Live album by Quiet Riot
- Released: March 23, 2005
- Recorded: 1983–1984
- Genre: Heavy metal
- Label: Demolition Records

Quiet Riot chronology
| Guilty Pleasures (2001) | Live & Rare Volume 1 (2005) | Rehab (2006) |

= Live & Rare Volume 1 =

Live & Rare Volume 1 is a live album released by heavy metal band Quiet Riot.

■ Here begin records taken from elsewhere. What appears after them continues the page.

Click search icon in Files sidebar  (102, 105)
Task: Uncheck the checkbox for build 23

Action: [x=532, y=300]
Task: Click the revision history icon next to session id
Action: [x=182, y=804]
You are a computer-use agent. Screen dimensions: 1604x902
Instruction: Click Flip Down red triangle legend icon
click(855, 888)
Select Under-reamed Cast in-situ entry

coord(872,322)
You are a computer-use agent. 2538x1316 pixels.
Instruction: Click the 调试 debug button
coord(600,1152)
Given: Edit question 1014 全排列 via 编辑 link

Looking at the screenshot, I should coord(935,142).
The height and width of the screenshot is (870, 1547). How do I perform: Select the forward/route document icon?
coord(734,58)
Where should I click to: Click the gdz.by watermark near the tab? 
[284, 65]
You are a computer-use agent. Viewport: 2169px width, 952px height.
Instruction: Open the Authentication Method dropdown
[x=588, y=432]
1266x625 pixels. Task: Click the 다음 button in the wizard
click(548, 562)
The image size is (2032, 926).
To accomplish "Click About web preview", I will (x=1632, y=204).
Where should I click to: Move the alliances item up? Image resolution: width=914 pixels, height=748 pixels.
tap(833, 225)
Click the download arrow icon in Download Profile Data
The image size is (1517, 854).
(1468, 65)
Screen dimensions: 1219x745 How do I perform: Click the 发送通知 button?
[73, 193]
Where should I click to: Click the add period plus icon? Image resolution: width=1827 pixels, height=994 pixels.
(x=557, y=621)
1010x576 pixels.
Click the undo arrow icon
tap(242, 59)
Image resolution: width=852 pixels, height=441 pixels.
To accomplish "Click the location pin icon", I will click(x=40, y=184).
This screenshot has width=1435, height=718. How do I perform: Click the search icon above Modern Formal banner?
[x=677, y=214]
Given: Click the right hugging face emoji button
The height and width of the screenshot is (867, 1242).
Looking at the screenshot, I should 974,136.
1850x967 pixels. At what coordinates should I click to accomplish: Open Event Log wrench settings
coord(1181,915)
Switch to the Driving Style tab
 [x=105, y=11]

It was rated three out of five stars by AllMusic.

== Track listing ==

Quiet Riot Live & Rare Volume 1
| No. | Title | Length |
|---|---|---|
| 1. | "Let's Get Crazy" | 6:35 |
| 2. | "Condition Critical" (Kevin Dubrow, Carlos Cavazo, Frankie Banali) | 5:21 |
| 3. | "Run for Cover" (Carlos Cavazo, Kevin DuBrow) | 3:34 |
| 4. | "Swinging Lumber" (Frankie Banali) | 5:54 |
| 5. | "Winners Take All" (Randy Rhoads, Kevin DuBrow) | 6:22 |
| 6. | "Cum on Feel the Noize" (Noddy Holder, Jim Lea) | 6:58 |
| 7. | "Metal Health" (Carlos Cavazo, Kevin DuBrow, Frankie Banali, Tony Cavazo) | 6:50 |
| 8. | "Danger Zone" | 4:17 |
| 9. | "Gonna Have a Riot" (Randy Rhoads, Kevin DuBrow) | 3:09 |
| 10. | "Thunderbird (Original DuBrow Demo)" | 4:42 |
| 11. | "Love's a Bitch (Original DuBrow Demo)" | 4:03 |
| 12. | "Let's Get Crazy (Original DuBrow Demo)" | 3:56 |

==Credits==

===Quiet Riot===
Tracks 1–9
- Kevin DuBrow: Vocals
- Carlos Cavazo: Guitar
- Rudy Sarzo: Bass
- Frankie Banali: Drums & Percussion

===DuBrow===
Tracks 10–12
- Kevin DuBrow: Vocals
- Bob Steffan: Guitar
- Chuck Wright: Bass
- Frankie Banali: Drums & Percussion

===CD credits===
- Live compilation produced by: Frankie Banali
- DuBrow demo produced by: Kevin DuBrow and Frankie Banali
- Mixed and mastered by: Neil Citron
- Cover model: Jen Hilton
- Live Sound Engineer: Ken DiMaio

==Notes==
- The three demo tracks were recorded under the name DuBrow, not Quiet Riot, as during this period Quiet Riot were broken up.